Soal putusan sidang, MK berkukuh sudah final meski panen protes
Sebanyak 8 kabupaten dan kota memprotes putusan MK soal sengketa pilkada.
Keputusan Mahkamah Konstitusi (MK) bersifat final dan mengikat. Hal itu terus ditegaskan meski gelombang protes dan kritik terhadap MK terus berdatangan. Suara miring tentang MK mulai santer terdengar sejak ditangkapnya Ketua MK non-aktif Akil Mochtar oleh KPK.
Meski begitu Hakim MK Harjono mengatakan, putusan MK tetap bersifat final kepada penggugat dari 8 Kabupaten/Kota yang kalah dalam sengketa pilkada. Mereka mendatangi gedung MK pada Kamis (24/10).
Delapan Kabupaten/Kota yang memprotes atas kekalahan berasal dari Kota Palembang, Kabupaten Empat Lawang, Kabupaten Banyuasin, Kota Kediri, Kabupaten Dogiyai, Kabupaten Maluku Tenggara, Kabupaten Paniai, Kota Waringin Barat.
Usai menemui penggugat, Harjono mengatakan, para penggugat menerangkan yang menurut mereka tidak masuk akal dalam proses persidangan. Mulai dari kesaksian palsu hingga adanya indikasi suap.
"Variasi laporannya macam-macam, ada karena saksi palsu, ada yang merasa janggal dengan putusan tidak sesuai dengan persidangan. Yang terjadi sebetulnya tidak seperti itu. Dalam pertemuan itu saya dengarkan alasannya masing-masing," kata Harjono di Gedung MK, Kamis (24/10).
Meski semua keluhan putusan sudah disampaikan oleh delapan penggugat itu. Dia melanjutkan, MK tidak mungkin melakukan peninjauan putusan. Jika putusan MK terkait dengan saksi palsu dan suap tidak sesuai diharapkan, mestinya dilanjutkan ke ranah pidana.
"Satu hal yang sudah pasti, kalau MK kemudian melakukan peninjauan putusan, itu tidak mungkin. Tidak ada jalan untuk ke sana, karena putusan MK bersifat final dan mengikat," ujar Harjono.
Bila ada kepala daerah yang terpilih karena suap dan terbukti, menurut Harjono, hal itu juga bukan masuk wewenang MK. Dalam pandangan Harjono, ada mekanisme lain yang harus ditempuh untuk hal itu.
"Bukan kewenangan MK itu semua, tapi kewenangan yang lain. Kalau terbukti melakukan suap tentu ada mekanismenya. Kalau dia dilantik kemudian harus turun, itu ada mekanismenya juga," ujar Harjono.
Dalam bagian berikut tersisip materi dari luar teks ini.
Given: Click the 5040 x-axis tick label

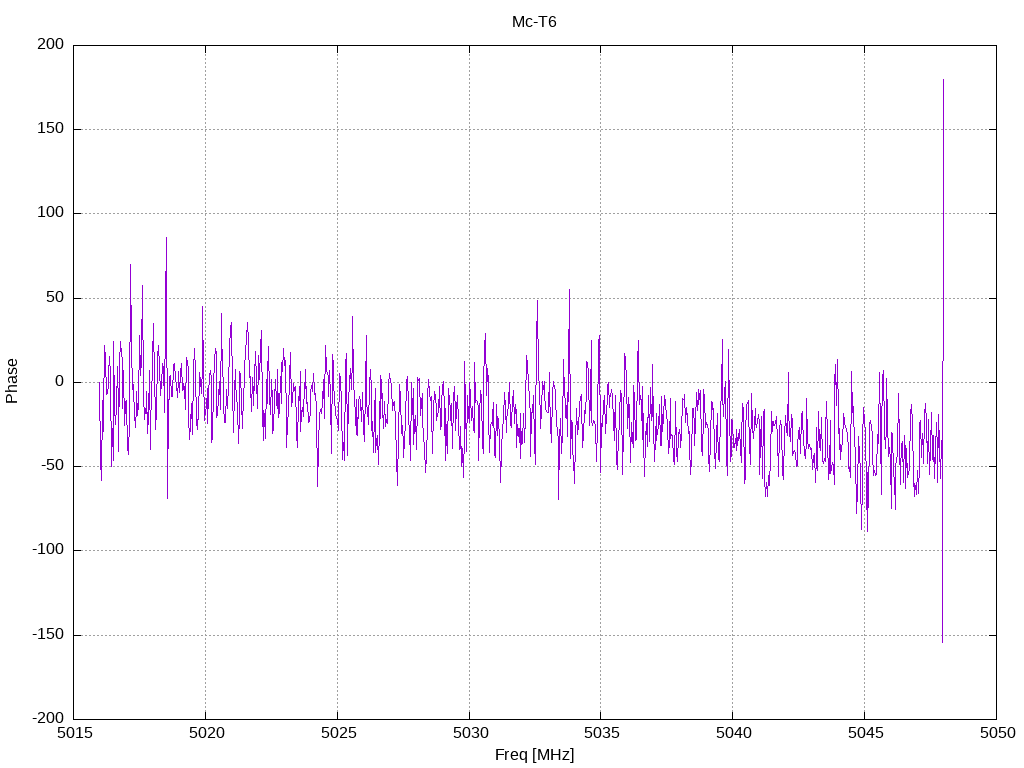Looking at the screenshot, I should pos(732,733).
Menurut dia, apapun alasan yang digunakan penggugat soal kecurangan yang signifikan sekalipun, dan berakibat pada putusan MK, maka tidak akan melakukan tinjauan ulang. Harjono beralasan, jika MK melakukan peninjauan putusan untuk pilkada, justru akan menyebabkan ketidak pastian hukum.
"Tidak bisa, MK itu final. Falsafahnya kenapa putusan MK final dalam pemilu, kalau ditinjau ulang akan terjadi ketidakpastian hukum. Tapi kepastiannya bukan sembarang kepastian. Kepastian pilkada sengketa sudah di mulai sejak awal di TPS ada saksi, kalau keberatan, silakan laporkan di sana untuk dihitung ulang PPS, PPK, dan Panwas," kata Harjono.